Go on with the text on Nitro Express cartridges, starting right after its last sentence.

### Text for analysis
-*-*-
The Nitro Express (NE) series of cartridges are used in large-bore hunting rifles, also known as elephant guns or express rifles, but later came to include smaller bore high velocity (for the time) British cartridges.

==Name==
The term "Express" was coined by James Purdey in 1856, derived from the express train, to publicise the bullet velocity of his double rifles and became common parlance for many rifle cartridges. The addition of the word "Nitro" stemmed from the propellant used in these cartridges, cordite, which is composed of nitrocellulose and nitroglycerine.

==Evolution==

===Early developments===
The .450 Nitro Express was introduced by John Rigby & Company in 1898. It was developed by loading the existing .450 Black Powder Express cartridge with cordite. The .450 NE was used for hunting dangerous game in Africa and India.

Early extraction problems with the .450 NE was the catalyst for Holland & Holland to develop the .500/450 Nitro Express and Eley Brothers the .450 No 2 Nitro Express both with very similar ballistics and performance to the original. Rigby soon solved the problems with the .450 NE, which quickly became the standard big-game cartridge used throughout Britain's African colonies and India.
-*-*-
### Data shown

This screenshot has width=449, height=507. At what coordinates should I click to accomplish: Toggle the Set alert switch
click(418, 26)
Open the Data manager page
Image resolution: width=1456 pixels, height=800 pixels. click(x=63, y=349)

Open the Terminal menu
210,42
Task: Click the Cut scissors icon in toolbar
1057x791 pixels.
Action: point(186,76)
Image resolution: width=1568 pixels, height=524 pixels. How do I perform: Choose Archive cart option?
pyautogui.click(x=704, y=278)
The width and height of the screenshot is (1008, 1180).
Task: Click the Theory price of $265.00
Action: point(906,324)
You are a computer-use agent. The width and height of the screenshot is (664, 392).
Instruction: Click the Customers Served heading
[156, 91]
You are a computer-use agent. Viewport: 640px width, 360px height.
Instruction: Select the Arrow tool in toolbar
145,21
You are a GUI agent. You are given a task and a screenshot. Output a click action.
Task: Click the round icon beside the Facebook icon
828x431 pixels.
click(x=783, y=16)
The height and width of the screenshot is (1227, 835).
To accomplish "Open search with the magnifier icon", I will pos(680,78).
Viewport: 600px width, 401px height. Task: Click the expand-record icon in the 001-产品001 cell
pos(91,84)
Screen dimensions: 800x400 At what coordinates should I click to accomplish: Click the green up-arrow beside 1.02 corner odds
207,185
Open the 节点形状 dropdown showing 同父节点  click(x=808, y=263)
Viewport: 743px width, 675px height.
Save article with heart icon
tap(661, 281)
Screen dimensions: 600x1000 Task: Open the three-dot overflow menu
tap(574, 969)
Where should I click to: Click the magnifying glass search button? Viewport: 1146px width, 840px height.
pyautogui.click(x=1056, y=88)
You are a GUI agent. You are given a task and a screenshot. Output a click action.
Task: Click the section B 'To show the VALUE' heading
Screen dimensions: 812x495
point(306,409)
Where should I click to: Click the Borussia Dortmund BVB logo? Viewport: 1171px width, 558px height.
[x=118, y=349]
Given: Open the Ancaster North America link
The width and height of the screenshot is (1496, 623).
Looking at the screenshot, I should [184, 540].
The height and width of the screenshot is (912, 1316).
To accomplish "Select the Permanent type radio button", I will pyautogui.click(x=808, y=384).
-*-*-
### Exercise answer
With the success of the .450 NE, various people (it is not clear who) decided to follow Rigby's example and load the old .450/400 Black Powder Express, .500 Black Powder Express and .577 Black Powder Express cartridges with cordite, creating the .450/400 Nitro Express, .500 Nitro Express and .577 Nitro Express, the latter two offering greater power than the .450s at the expense of greater rifle weight and recoil. In 1903 Jeffery & Co decided to outdo them all, creating the .600 Nitro Express, the most powerful sporting cartridge commercially available for over half a century.

Whilst more powerful, the .500, .577 and .600 NE rifles were all too heavy for everyday use and remained specialist tools for the professional hunter, the .450s remained the most popular, but political events were to soon change this.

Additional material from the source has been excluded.